### Source
* * *

To survive a motion to dismiss, a complaint must contain sufficient factual matter, acceptable as true, to “state a claim to relief that is plausible on its face.” . . . A claim has facial plausibility when the plaintiff pleads factual content that allows the court to draw the reasonable inference that the defendant is liable for the misconduct alleged.
Ashcroft v. Iqbal, 556 U.S. 662, 678 (2009) (quoting Bell Atlantic Corp. v. Twombly, 550 U.S. 544, 556, 570 (2007)). “The complaint must be construed in the light most favorable to the plaintiff and ‘the court must assume the truth of all well-pleaded allegations.’” Watkins, 2012 WL 1454487, at *2 (quoting Warren v. Dist. of Columbia, 353 F.3d 36, 39 (D.C. Cir. 2004)). “[A] complaint attacked by a Rule 12(b)(6) motion to dismiss does not need detailed factual allegations[.]” Twombly, 550 U.S. at 555. However, “[w]here a complaint pleads facts that are ‘merely consistent with’ a defendant’s liability, it ‘stops short of the line between possibility and plausibility of entitlement to relief.’” Iqbal, 556 U.S. at 662 (quoting Twombly, 550 U.S. at 557.

* * *

### Dataset section

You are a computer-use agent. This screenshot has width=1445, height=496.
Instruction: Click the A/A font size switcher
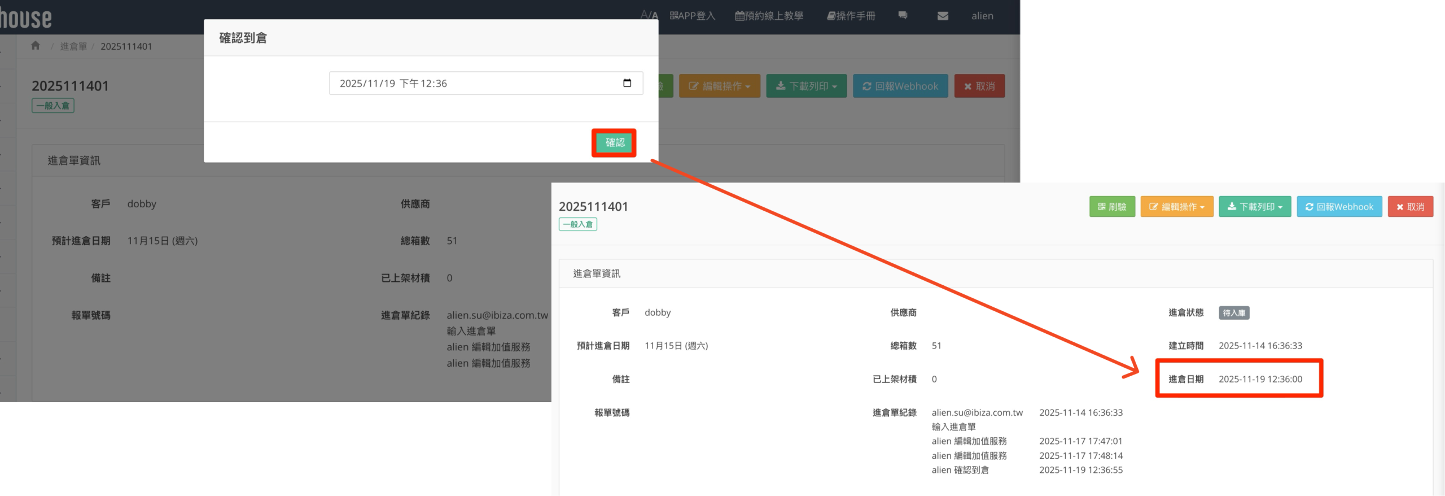point(649,15)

* * *

### Your goal
From the passage on motions to dismiss, copy out word for word the stretch from "To survive a" through "the misconduct alleged.".

### The result
To survive a motion to dismiss, a complaint must contain sufficient factual matter, acceptable as true, to “state a claim to relief that is plausible on its face.” . . . A claim has facial plausibility when the plaintiff pleads factual content that allows the court to draw the reasonable inference that the defendant is liable for the misconduct alleged.